Others may be lacking in training and:

  • Are not knowledgeable about breastfeeding and feel unqualified to help you (Becker 2020).
  • Don’t believe it is their role to help with breastfeeding.

Sometimes institutions and external forces play a role and health-care providers:

  • Are in a conflict of interest because of ties to the infant-formula industry.
  • Work in institutions that do not support breastfeeding (Bai 2013; Bonet 2015;
    Pérez-Escamilla 2016).
  • Are not paid to support you.
  • Do not have enough time to help you.

Ask your health-care providers whether they are interested in and able to help you breastfeed. If the answers are not satisfactory, ask them to recommend someone else who can help. A lack of support or discouraging attitudes may result in earlier weaning (Fabiyi 2021; Zitkute 2020).

B) Lack of knowledge

There is not much research on the best way to educate health-care providers (Gavine 2017).

1) Doctors

Doctors appear to have relatively little breastfeeding training and may have limited knowledge (Biggs 2020; Holtzman 2018; Kim 2017; Meek 2020; Pound 2014).

One survey of Canadian paediatrician trainees showed that over one quarter had not seen a baby breastfeed and only 4% were very comfortable (Esselmont 2018):

  • Evaluating a baby’s latch.
  • Teaching parents breastfeeding positioning.
  • Addressing parents' questions about breastfeeding difficulties.
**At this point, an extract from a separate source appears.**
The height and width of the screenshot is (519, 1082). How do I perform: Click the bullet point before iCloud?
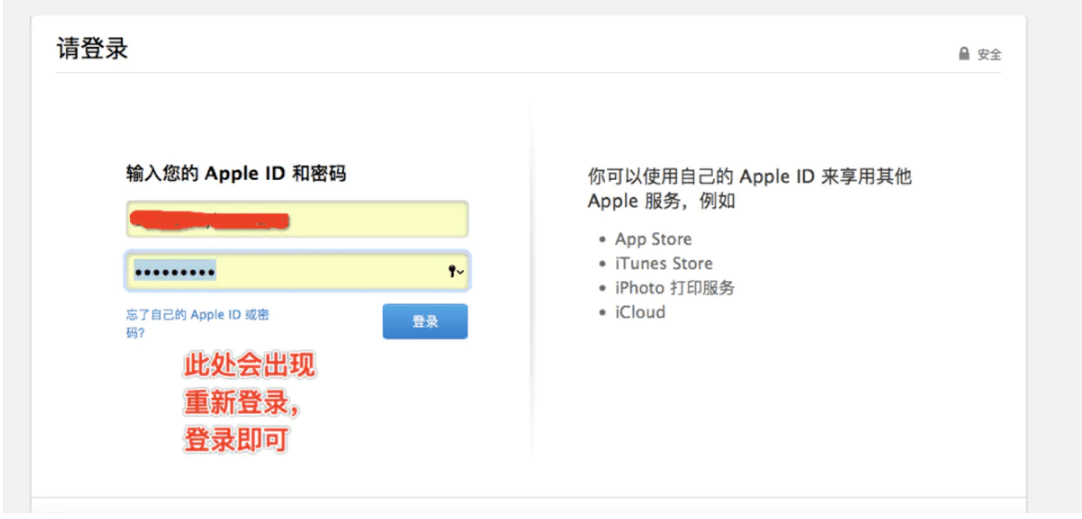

A survey from 2017 showed that over the entire course of their studies, the breastfeeding education of American doctor trainees was limited to (Rodriguez Lien 2017):

  • 9 hours for paediatricians
  • 8 hours for family doctors
  • 23 hours for obstetricians

Their knowledge of the use of medication while breastfeeding also may be limited (Davanzo 2016; Hussainy 2011).
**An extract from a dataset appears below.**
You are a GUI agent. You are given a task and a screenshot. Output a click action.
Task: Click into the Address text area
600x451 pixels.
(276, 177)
There are now some attempts to address this (Albert 2017; Meek 2019) and there are signs that the situation is improving (Rosen-Carole 2019).

2) Other health-care providers

Similarly, other health-care providers’ knowledge about breastfeeding varies widely (Mohamad 2019; Radzyminski 2015; Ramos 2018; Shattnawi 2017; Yang 2018).

C) Conflict of interest

When a health-care provider receives rewards for encouraging patients to buy certain items, a conflict of interest can arise. The relationship between doctors, researchers, and other health-care providers and the pharmaceutical industry has long struggled with this issue.

Some health-care providers receive financial and other benefits from infant formula companies. Examples of this include free office supplies such as pads for weighing babies, free meals, and trips to conferences. Some health-care providers are employees of infant formula companies or are paid by them to give favourable talks to parents and other providers.  

Conflict of interest can also involve companies that make items used by breastfeeding mothers and babies such as breast pumps and feeding bottles

Professional codes of conduct advise health-care providers to not allow their advice to be influenced by commercial considerations and to talk to their patients about their financial interest in any products they promote.

D) Signs for concern

There are often signs that a health-care provider may not be supportive of breastfeeding. They may use one or more of the following arguments:

1) The “guilt” argument

To avoid talking about breastfeeding or providing breastfeeding care, some providers use the excuse that they don’t want to make you feel guilty. This approach assumes that women are too emotional to handle information and make good choices. This opinion of women, while once common, is simply wrong.  

2) The “quitting breastfeeding would be better for you” argument

The decision to breastfeed or not should remain with the mother. It is not appropriate for a health-care provider to make decisions for another individual. This is a very dated approach to care. 

3) The "formula is just as good" argument  

Providers may say that infant formula is as good as breast milk or that breastfeeding isn’t important. Here too, women are assumed to be unable intellectually or emotionally to handle information.